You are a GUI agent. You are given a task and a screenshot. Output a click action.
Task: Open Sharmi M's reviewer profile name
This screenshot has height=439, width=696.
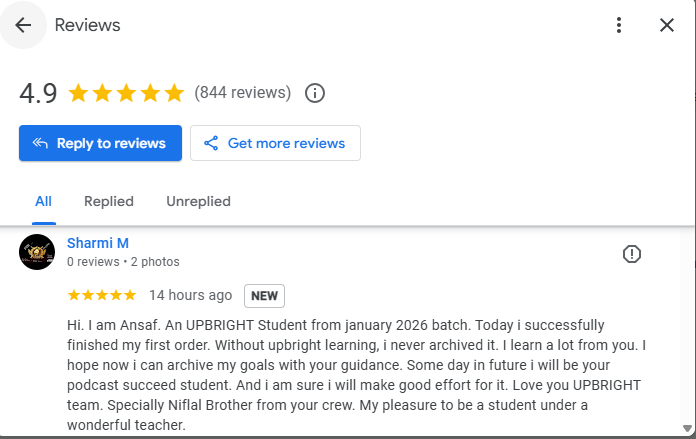pos(98,243)
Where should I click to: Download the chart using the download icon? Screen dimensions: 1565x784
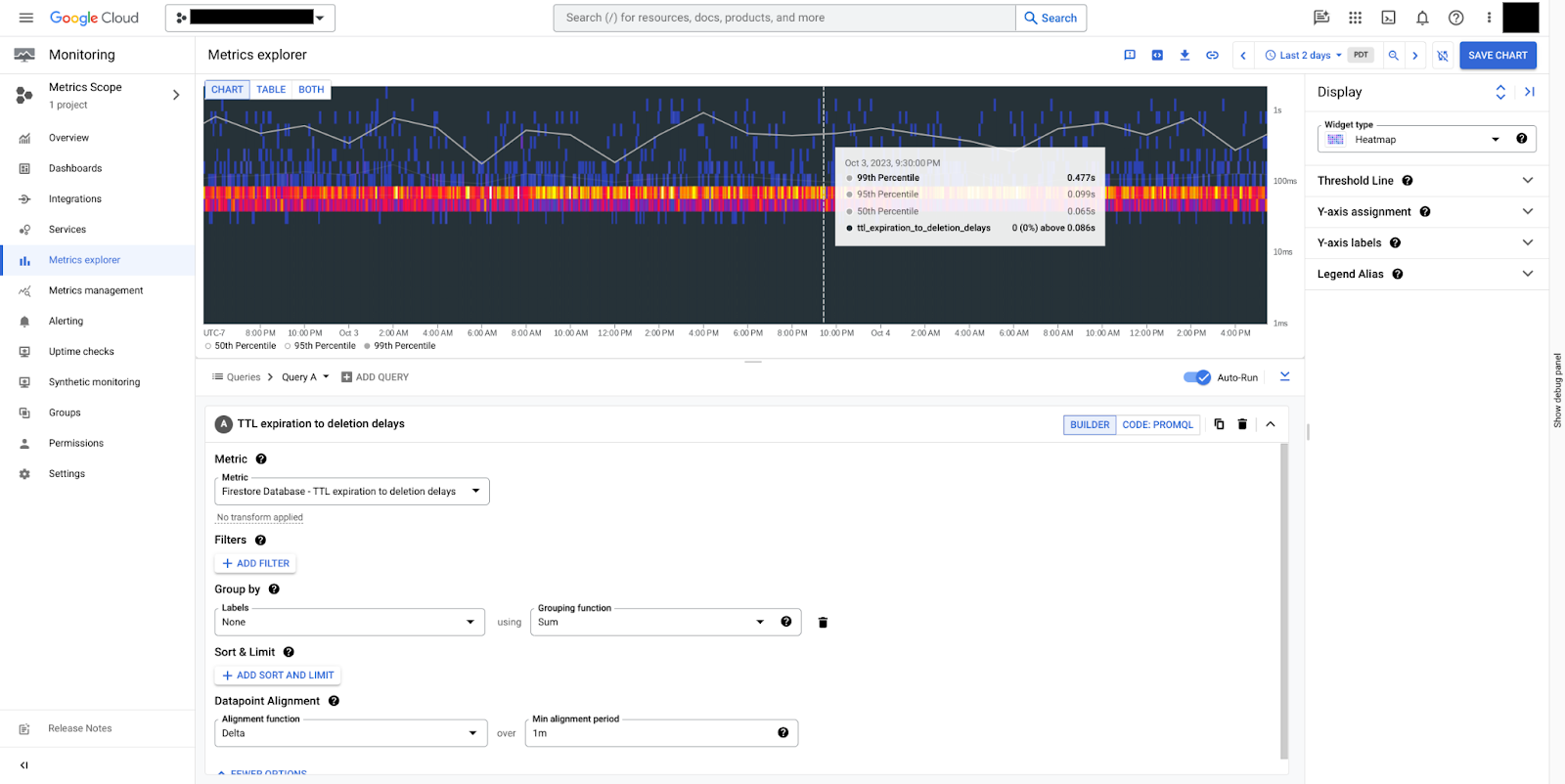(1185, 56)
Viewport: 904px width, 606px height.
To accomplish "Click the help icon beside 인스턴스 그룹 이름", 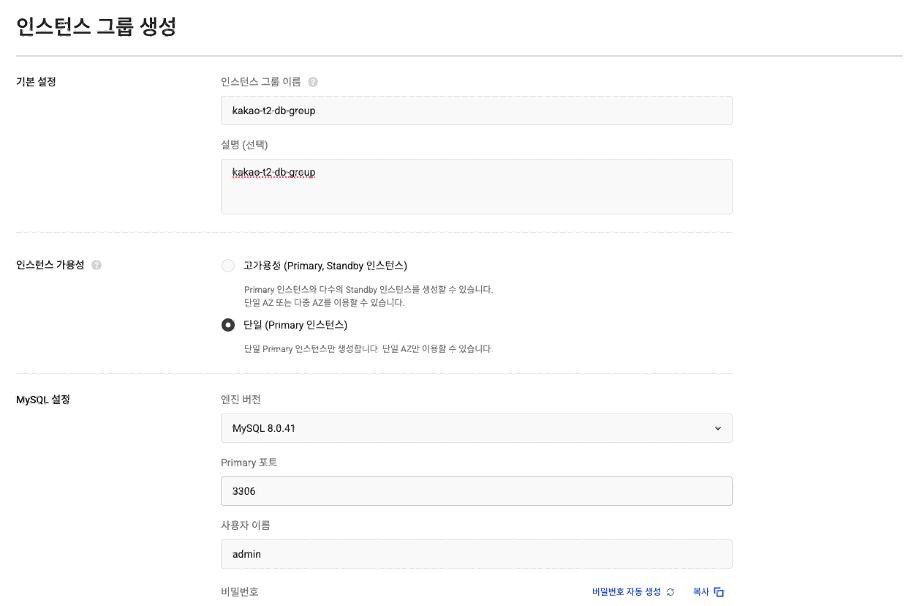I will tap(313, 82).
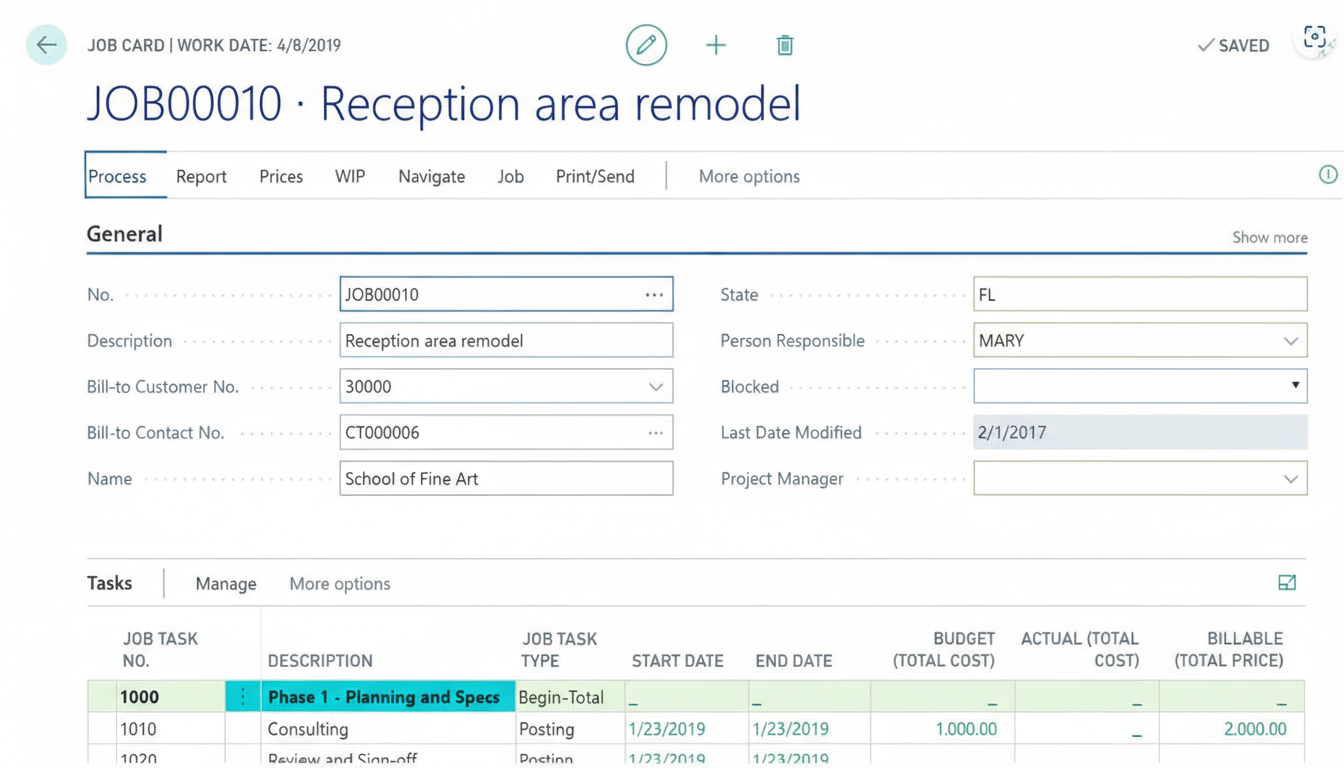Open Bill-to Contact No. lookup ellipsis
Viewport: 1344px width, 768px height.
[x=655, y=433]
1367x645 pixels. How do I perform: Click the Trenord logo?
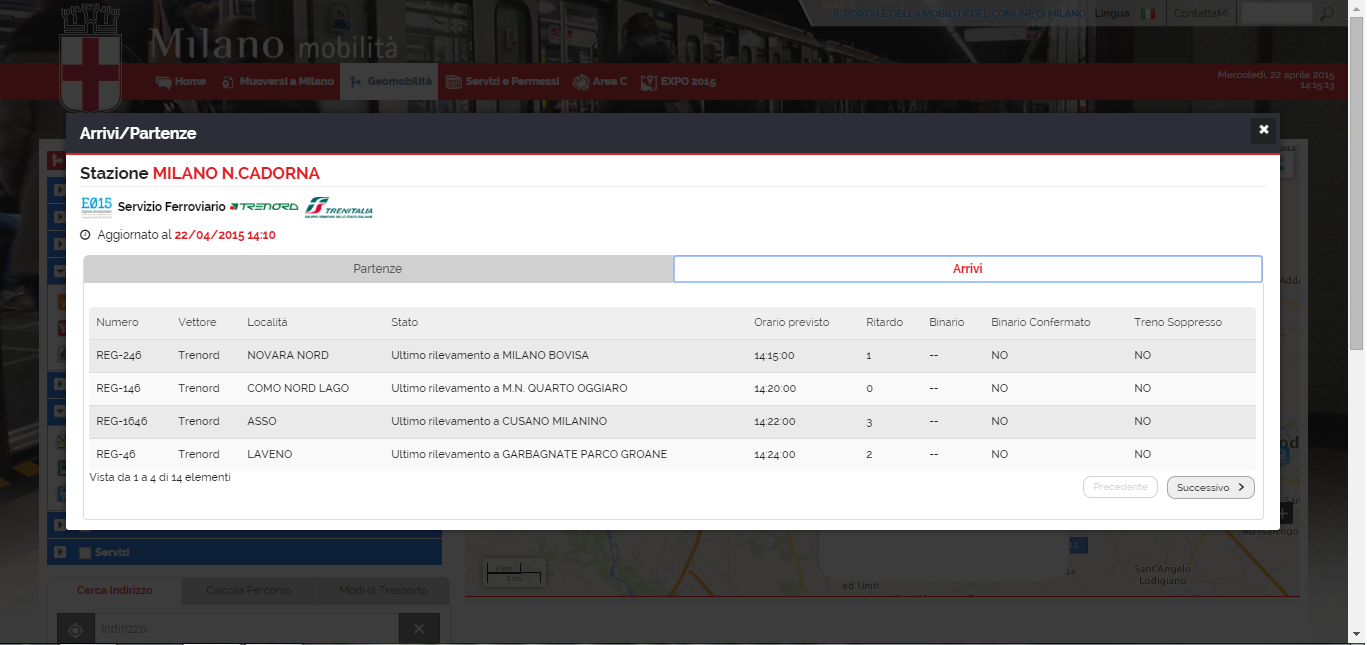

----

> [What you should do]:
Please return only the lines from the top of the data through the line with "Viewport: 904px width, 606px height.", exactly as written, and drop every picture.

> [Result for this task]:
You are a GUI agent. You are given a task and a screenshot. Output a click action.
Task: Open Sharmi M's reviewer profile name
This screenshot has height=439, width=696.
pos(98,243)
Where should I click to: Download the chart using the download icon? Screen dimensions: 1565x784
(1185, 56)
Viewport: 904px width, 606px height.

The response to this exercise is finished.